Pharmacovigilance Research Center, Department of Drug Design and Pharmacology, University of Copenhagen, Copenhagen, Denmark.
Pharmacometrics Research Group, Department of Drug Design and Pharmacology, University of Copenhagen, Copenhagen, Denmark.
Clin Pharmacol Ther. 2022 Jun;111(6):1278-1285. doi: 10.1002/cpt.2577. Epub 2022 Mar 25.
We compared the predictive performance of an artificial neural network to traditional pharmacometric modeling for population prediction of plasma concentrations of valproate in real-world data. We included individuals aged 65 years or older with epilepsy who redeemed their first prescription of valproate after the diagnosis of epilepsy and had at least one valproate plasma concentration measured.

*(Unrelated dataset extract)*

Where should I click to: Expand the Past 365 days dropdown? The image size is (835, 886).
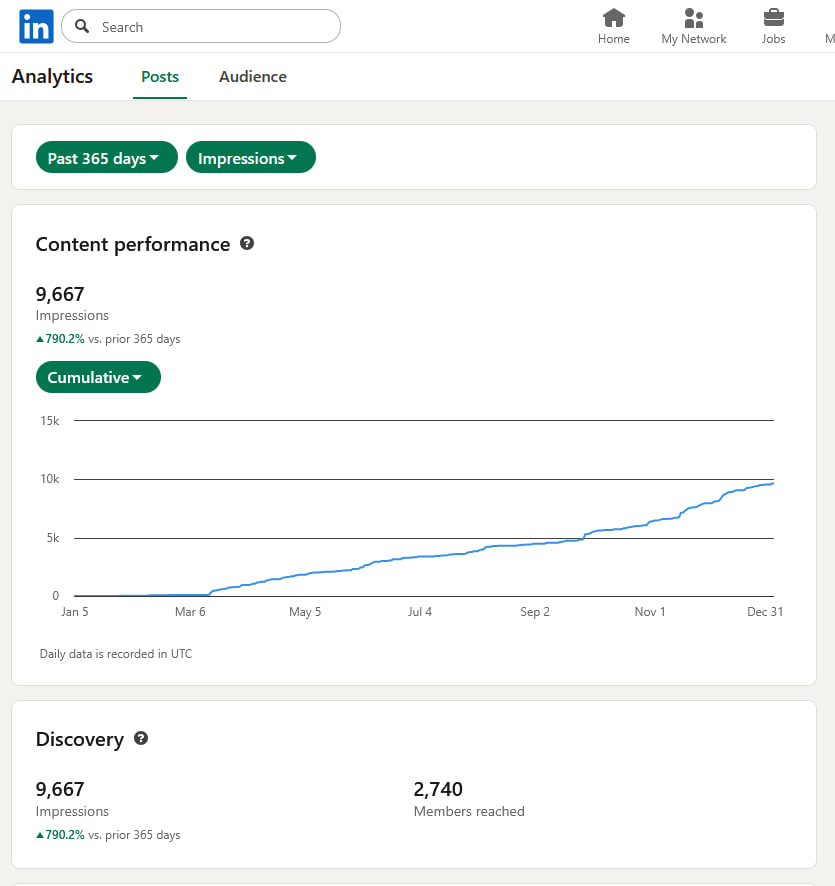click(106, 158)
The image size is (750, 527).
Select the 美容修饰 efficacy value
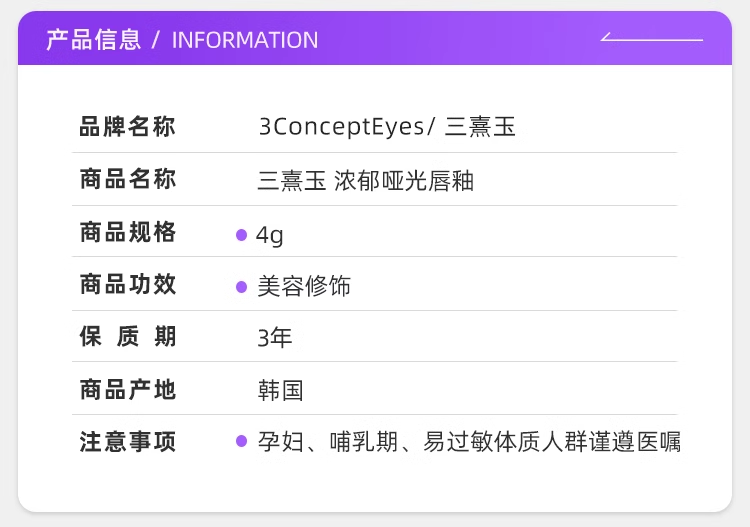pyautogui.click(x=304, y=286)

A long short-term memory neural network (LSTM) was developed using the training data set to fit the LSTM and the test data set to validate the model. Predictions from the LSTM were compared with those obtained from the population predictions from a pharmacometric model by Birnbaum et al. which had the best predictive performance for population predictions of valproate concentrations in Danish databases. We used the cutoff of ± 20 mg/L of prediction error to define good predictions. A total of 1,252 individuals were included in the study. The LSTM fitted using the training data set had poor predictive performance in the test data set, but better than that of the pharmacometric model. The proportion of individuals with at least one predicted concentration within ± 20 mg/L of observed concentration was largest in case of the LSTM (64.4%, 95% confidence interval (CI): 58.4-70.2%) compared with the pharmacometric model by Birnbaum et al. (49.8%, 95% CI: 47.0-52.6%). LSTM shows better predictive performance to predict valproate plasma concentrations compared with a traditional pharmacometric model in the investigated setting with real-world data in older patients with epilepsy where information on exact timepoints for both dosing and plasma concentration measurement are missing.
我们比较了人工神经网络与传统药代动力学模型在真实世界数据中预测丙戊酸血药浓度的预测性能。我们纳入了年龄在 65 岁及以上、确诊癫痫后首次开具丙戊酸处方且至少有一次丙戊酸血药浓度测量的个体。使用训练数据集开发了一个长短期记忆神经网络(LSTM),以拟合 LSTM,并使用测试数据集验证模型。将 LSTM 的预测结果与 Birnbaum 等人的药代动力学模型的群体预测结果进行比较,该模型在丹麦数据库中对丙戊酸浓度的群体预测具有最佳的预测性能。我们使用预测误差 ± 20mg/L 的截值来定义良好的预测。共有 1252 名个体纳入研究。使用训练数据集拟合的 LSTM 在测试数据集中的预测性能较差,但优于药代动力学模型。至少有一个预测浓度在观察浓度 ± 20mg/L 内的个体比例在 LSTM 中最大(64.4%,95%置信区间:58.4-70.2%),而在 Birnbaum 等人的药代动力学模型中为 49.8%(95%置信区间:47.0-52.6%)。在研究中,在存在缺失剂量和血药浓度测量的确切时间点信息的情况下,LSTM 在真实世界数据中对年龄较大的癫痫患者的丙戊酸血药浓度预测表现优于传统药代动力学模型。